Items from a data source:
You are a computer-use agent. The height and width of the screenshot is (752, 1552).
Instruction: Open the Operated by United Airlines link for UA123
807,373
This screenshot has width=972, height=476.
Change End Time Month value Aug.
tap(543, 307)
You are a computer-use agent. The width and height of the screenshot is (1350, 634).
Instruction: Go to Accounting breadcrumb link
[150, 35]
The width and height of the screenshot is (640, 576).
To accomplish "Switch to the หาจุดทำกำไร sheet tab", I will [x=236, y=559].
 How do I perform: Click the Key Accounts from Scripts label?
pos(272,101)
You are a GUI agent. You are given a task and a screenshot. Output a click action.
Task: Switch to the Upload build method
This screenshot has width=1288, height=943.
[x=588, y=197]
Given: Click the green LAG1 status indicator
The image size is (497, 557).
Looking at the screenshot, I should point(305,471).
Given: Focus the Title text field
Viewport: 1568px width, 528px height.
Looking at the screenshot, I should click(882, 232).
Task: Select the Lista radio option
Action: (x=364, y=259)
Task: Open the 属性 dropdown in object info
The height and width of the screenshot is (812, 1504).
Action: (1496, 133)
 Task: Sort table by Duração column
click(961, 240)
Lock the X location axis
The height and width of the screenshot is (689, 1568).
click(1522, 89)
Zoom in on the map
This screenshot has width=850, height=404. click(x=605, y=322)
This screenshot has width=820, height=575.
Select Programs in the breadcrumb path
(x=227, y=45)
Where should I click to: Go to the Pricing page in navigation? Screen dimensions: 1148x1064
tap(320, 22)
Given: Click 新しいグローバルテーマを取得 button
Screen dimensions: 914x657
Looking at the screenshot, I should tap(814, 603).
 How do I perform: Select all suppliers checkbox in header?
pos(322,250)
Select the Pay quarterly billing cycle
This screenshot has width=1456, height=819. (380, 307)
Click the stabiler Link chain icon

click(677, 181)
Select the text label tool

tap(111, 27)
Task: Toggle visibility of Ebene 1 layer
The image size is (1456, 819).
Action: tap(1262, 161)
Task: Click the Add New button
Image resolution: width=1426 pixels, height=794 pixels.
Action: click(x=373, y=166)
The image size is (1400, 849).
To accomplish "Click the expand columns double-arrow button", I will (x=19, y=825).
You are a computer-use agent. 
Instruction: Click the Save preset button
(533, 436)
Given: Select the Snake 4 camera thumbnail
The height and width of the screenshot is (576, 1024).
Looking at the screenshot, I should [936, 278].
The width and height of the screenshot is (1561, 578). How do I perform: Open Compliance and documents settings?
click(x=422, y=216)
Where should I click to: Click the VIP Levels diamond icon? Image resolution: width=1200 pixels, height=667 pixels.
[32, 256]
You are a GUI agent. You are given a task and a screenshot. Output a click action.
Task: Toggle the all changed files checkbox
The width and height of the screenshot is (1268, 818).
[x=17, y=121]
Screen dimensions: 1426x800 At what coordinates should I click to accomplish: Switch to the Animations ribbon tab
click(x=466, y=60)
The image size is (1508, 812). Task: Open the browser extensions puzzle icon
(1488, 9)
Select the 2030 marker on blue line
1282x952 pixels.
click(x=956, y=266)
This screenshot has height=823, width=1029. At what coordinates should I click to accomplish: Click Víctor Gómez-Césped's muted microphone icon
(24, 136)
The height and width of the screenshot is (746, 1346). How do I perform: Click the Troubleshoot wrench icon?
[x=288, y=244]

EXERCISE PROMPT: Gather from the records above every line containing the string "will".

EXERCISE OUTPUT:
To accomplish "Switch to the หาจุดทำกำไร sheet tab", I will [x=236, y=559].
To accomplish "Click the expand columns double-arrow button", I will (x=19, y=825).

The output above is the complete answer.